Jewish leaders and the Anti-Defamation League, which tracks anti-Semitic attacks, expressed concern about the deaths.

“The report from the Jersey City mayor saying it was a targeted attack makes us incredibly concerned in the Jewish community,” said ADL regional director Evan Bernstein. “They want answers. They demand answers. If this was truly a targeted killing of Jews, then we need to know that right away, and there needs to be the pushing back on this at the highest levels possible.”

New York Mayor Bill de Blasio said on MSNBC that the attack was “clearly a hate crime,” while New York Gov.
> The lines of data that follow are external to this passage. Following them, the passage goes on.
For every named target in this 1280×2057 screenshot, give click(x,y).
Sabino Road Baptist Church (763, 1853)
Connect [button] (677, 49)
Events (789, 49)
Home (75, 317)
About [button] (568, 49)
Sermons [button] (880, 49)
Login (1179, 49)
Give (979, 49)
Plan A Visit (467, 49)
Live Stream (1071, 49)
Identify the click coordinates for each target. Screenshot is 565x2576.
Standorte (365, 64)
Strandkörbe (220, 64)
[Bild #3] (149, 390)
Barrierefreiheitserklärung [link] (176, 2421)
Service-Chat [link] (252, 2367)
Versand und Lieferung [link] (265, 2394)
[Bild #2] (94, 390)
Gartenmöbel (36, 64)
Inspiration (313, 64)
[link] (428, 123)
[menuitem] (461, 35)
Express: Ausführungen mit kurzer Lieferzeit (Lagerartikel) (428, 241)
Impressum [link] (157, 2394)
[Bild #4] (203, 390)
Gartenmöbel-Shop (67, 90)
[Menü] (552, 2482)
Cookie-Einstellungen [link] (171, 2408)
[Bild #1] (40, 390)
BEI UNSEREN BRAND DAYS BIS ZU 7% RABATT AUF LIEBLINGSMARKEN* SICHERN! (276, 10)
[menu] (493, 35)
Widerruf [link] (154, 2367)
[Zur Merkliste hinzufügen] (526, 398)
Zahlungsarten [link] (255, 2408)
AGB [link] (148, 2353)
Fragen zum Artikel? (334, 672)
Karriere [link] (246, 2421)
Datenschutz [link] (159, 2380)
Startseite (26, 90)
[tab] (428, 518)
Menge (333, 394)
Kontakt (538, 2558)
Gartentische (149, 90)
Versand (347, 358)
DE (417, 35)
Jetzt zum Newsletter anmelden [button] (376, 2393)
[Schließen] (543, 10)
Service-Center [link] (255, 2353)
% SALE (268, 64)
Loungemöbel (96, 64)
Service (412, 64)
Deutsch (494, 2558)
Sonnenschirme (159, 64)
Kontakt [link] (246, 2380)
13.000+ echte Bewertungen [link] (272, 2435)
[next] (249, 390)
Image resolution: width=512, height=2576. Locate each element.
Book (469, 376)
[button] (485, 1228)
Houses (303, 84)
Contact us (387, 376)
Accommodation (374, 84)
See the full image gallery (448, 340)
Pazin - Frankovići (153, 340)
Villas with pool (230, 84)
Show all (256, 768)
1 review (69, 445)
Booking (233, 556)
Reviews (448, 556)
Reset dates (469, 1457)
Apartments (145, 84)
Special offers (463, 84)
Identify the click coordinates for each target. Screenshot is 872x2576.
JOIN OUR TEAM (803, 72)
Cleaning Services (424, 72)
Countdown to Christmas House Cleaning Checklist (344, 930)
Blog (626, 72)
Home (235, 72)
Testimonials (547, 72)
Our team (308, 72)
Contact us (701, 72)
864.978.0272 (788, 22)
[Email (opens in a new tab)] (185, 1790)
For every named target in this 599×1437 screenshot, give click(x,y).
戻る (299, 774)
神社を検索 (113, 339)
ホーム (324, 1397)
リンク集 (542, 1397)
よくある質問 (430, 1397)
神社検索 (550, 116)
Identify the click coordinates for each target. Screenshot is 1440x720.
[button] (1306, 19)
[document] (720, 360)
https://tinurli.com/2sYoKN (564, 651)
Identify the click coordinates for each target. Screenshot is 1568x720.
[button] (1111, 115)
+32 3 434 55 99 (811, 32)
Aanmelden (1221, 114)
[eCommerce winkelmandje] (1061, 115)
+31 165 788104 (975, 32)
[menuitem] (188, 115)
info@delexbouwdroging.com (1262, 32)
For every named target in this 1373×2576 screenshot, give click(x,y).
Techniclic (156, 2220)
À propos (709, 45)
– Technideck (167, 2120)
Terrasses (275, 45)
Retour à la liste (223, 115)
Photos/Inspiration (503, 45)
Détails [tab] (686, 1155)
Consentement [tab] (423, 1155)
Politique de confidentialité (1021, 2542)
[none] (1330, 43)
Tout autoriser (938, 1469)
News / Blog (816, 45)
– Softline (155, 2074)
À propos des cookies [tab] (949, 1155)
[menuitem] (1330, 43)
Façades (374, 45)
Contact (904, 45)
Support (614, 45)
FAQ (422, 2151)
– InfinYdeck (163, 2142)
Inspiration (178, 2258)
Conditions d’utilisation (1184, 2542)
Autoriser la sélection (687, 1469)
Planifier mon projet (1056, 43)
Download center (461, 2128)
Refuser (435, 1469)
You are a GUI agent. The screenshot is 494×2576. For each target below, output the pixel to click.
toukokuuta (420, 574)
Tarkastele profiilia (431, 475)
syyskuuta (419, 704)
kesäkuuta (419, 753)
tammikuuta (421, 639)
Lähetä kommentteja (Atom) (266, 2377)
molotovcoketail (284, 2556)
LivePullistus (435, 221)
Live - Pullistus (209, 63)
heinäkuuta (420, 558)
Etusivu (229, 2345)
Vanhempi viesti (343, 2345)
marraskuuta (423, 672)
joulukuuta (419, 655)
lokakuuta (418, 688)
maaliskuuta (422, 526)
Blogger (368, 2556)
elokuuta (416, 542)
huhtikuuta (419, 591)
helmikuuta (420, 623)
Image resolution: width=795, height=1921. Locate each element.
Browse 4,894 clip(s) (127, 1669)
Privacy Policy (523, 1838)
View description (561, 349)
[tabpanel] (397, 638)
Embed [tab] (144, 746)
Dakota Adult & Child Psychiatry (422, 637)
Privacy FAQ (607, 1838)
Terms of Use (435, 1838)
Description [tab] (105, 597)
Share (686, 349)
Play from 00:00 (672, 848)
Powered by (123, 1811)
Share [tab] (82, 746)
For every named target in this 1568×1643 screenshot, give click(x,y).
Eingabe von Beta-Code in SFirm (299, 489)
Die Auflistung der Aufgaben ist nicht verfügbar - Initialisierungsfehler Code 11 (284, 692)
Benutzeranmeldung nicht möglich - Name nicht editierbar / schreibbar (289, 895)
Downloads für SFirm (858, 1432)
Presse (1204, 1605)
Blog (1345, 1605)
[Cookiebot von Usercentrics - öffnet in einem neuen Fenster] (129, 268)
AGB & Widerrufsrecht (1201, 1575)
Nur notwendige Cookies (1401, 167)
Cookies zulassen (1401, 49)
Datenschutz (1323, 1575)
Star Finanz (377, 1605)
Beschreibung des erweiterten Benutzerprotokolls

Andrew Cuomo pronounced it a “deliberate attack on the Jewish community.” They announced tighter police protection of synagogues and other Jewish establishments in New York as a precaution.

In the deadliest attack on Jews in U.S. history, 11 people were killed in an October 2018 shooting at a synagogue in Pittsburgh. Last April, a gunman opened fire at a synagogue north of San Diego, killing a woman and wounding a rabbi and two others.

The kosher grocery is a central fixture in a growing community of Orthodox Jews who have been moving to Jersey City in recent years and settling in what was a mostly black section of Jersey City, causing some resentment.

Mordechai Rubin, a member of the local Jewish emergency medical services, said the small Jewish community has grown over the past three or four years, made up mostly of people from Brooklyn seeking a “nicer, quieter” and more affordable place to live. Next to the store is a synagogue with a school and day care center where 40 students were present at the time of the shooting, he said.

“It’s unfortunate what happened, but we don’t even want to think about what would have happened if they made their way up to the day care or to the synagogue,” he said.